[EXERCISE DESCRIPTION] Copy out the lines of the material below word for word, starting at the line that contains "Open search settings gear icon" and ending at the line that contains "Action: [x=676, y=423]", with both of those lines included. Leave the pictures out of your copy.

** BEGIN **

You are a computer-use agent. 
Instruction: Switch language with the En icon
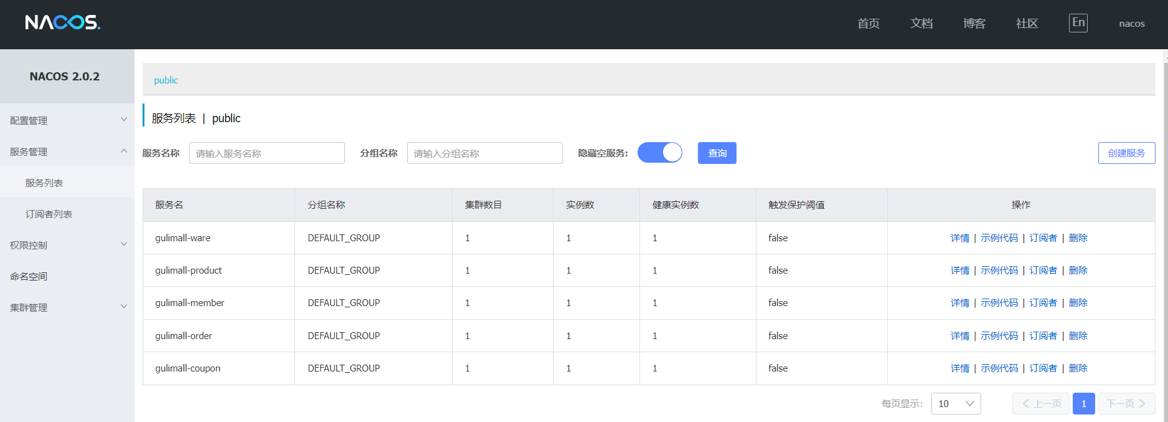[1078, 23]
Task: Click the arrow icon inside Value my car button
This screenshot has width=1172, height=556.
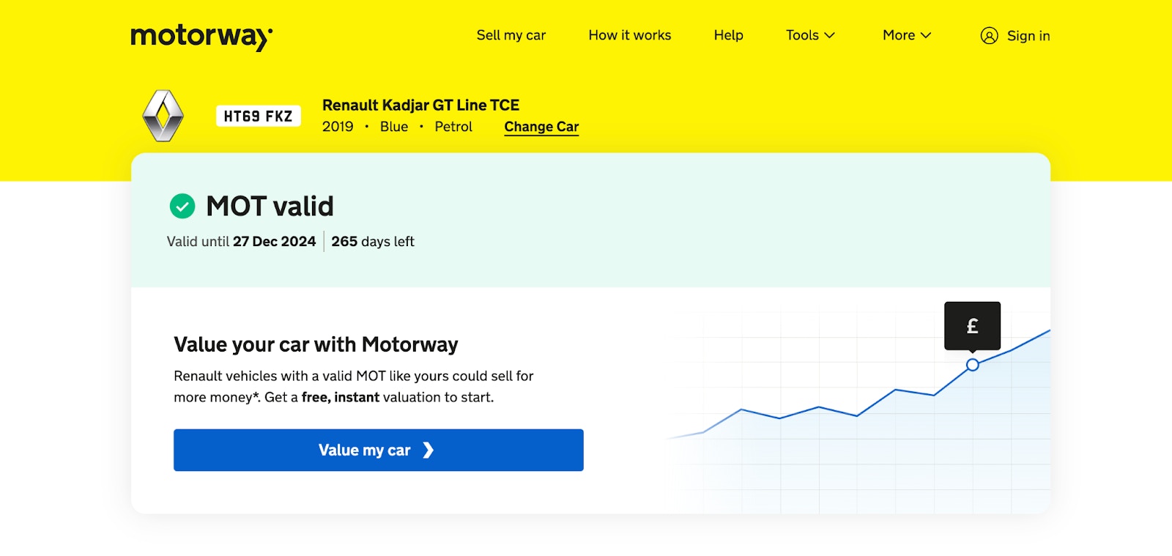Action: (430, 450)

** END **
** BEGIN **

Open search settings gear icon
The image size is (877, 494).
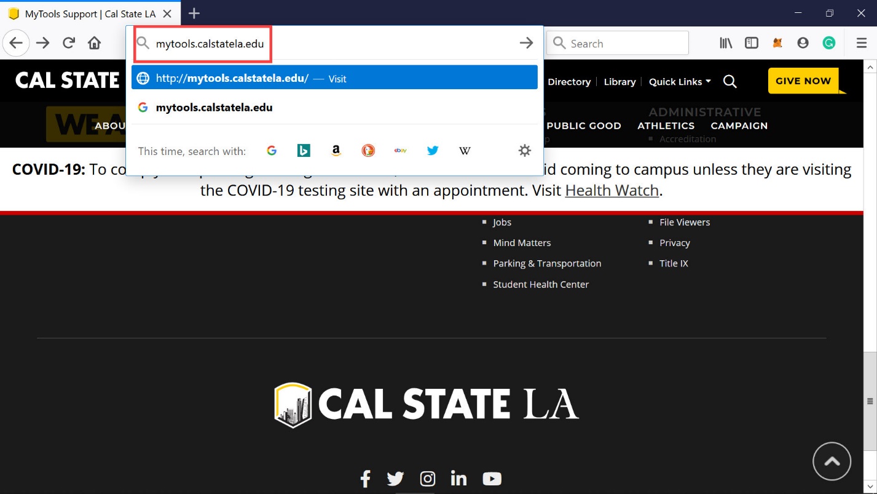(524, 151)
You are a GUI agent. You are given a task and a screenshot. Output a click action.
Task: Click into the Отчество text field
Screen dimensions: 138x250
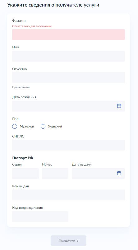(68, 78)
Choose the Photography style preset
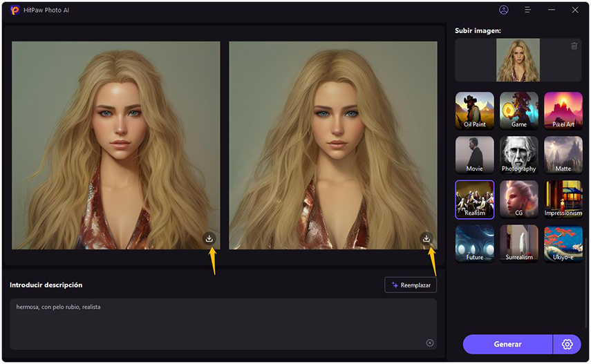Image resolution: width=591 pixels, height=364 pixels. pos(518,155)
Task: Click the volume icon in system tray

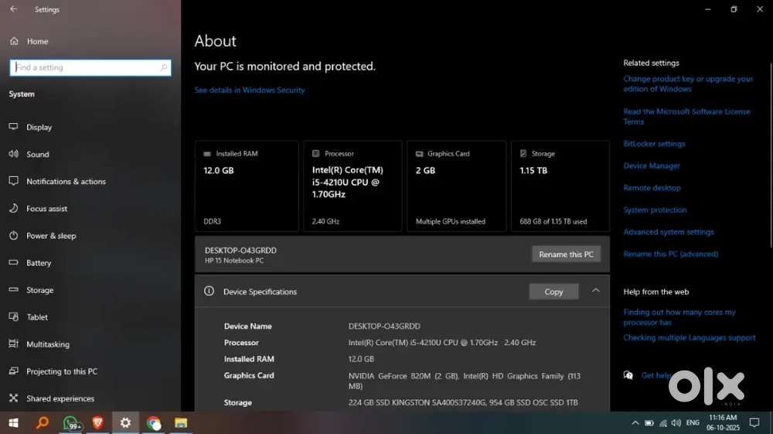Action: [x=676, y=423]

** END **
** BEGIN **

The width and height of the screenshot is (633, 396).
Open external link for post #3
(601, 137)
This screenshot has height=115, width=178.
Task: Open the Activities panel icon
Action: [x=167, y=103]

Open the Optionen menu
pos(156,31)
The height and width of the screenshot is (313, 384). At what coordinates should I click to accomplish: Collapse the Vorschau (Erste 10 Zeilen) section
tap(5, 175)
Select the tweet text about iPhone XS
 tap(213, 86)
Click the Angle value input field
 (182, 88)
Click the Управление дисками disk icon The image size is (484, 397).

** END **

[FINISHED ANSWER]
Open search settings gear icon
The image size is (877, 494).
(524, 151)
You are a GUI agent. You are given a task and a screenshot. Output a click action.
Task: Click into the Отчество text field
Screen dimensions: 138x250
(68, 78)
Choose the Photography style preset
Image resolution: width=591 pixels, height=364 pixels. pos(518,155)
Task: Click the volume icon in system tray

Action: [x=676, y=423]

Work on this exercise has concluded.